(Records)
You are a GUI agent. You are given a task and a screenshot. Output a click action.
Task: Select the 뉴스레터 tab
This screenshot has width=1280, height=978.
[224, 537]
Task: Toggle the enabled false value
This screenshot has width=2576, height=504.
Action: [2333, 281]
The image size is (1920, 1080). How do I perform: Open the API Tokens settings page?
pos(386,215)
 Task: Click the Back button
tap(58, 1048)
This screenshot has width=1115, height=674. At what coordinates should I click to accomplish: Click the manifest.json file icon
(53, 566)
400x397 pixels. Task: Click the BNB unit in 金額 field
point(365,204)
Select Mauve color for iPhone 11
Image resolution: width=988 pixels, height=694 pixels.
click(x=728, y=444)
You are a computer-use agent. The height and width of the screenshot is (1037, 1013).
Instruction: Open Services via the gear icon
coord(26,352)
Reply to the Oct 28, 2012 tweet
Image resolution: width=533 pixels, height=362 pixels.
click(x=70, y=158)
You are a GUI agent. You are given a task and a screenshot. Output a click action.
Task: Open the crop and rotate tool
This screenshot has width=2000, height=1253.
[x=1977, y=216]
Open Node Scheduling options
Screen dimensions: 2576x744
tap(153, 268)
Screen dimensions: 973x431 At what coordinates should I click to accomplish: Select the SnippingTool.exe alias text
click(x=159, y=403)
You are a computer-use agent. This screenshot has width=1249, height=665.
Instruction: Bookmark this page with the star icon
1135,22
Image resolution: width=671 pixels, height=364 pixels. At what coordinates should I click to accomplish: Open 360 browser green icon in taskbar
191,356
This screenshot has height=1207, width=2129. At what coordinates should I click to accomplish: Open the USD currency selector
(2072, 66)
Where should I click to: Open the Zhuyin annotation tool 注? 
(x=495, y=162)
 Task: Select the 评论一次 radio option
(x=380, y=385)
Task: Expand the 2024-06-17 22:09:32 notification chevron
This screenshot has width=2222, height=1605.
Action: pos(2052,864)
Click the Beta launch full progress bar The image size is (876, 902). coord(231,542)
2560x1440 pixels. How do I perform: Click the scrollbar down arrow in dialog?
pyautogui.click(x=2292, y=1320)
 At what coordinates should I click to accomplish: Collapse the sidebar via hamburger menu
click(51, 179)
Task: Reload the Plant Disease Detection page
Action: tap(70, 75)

- [Problem]:
Render the part of the listing that opens with the line containing "This screenshot has width=1115, height=674." and closes with the line containing "point(365,204)" as a two-column CSV with the columns text and answer. Give one row for each text and its answer, with every field in double quotes and any line breaks turned into spaces.

- [Full response]:
text,answer
"This screenshot has width=1115, height=674. At what coordinates should I click to accomplish: Click the manifest.json file icon","(53, 566)"
"400x397 pixels. Task: Click the BNB unit in 金額 field","point(365,204)"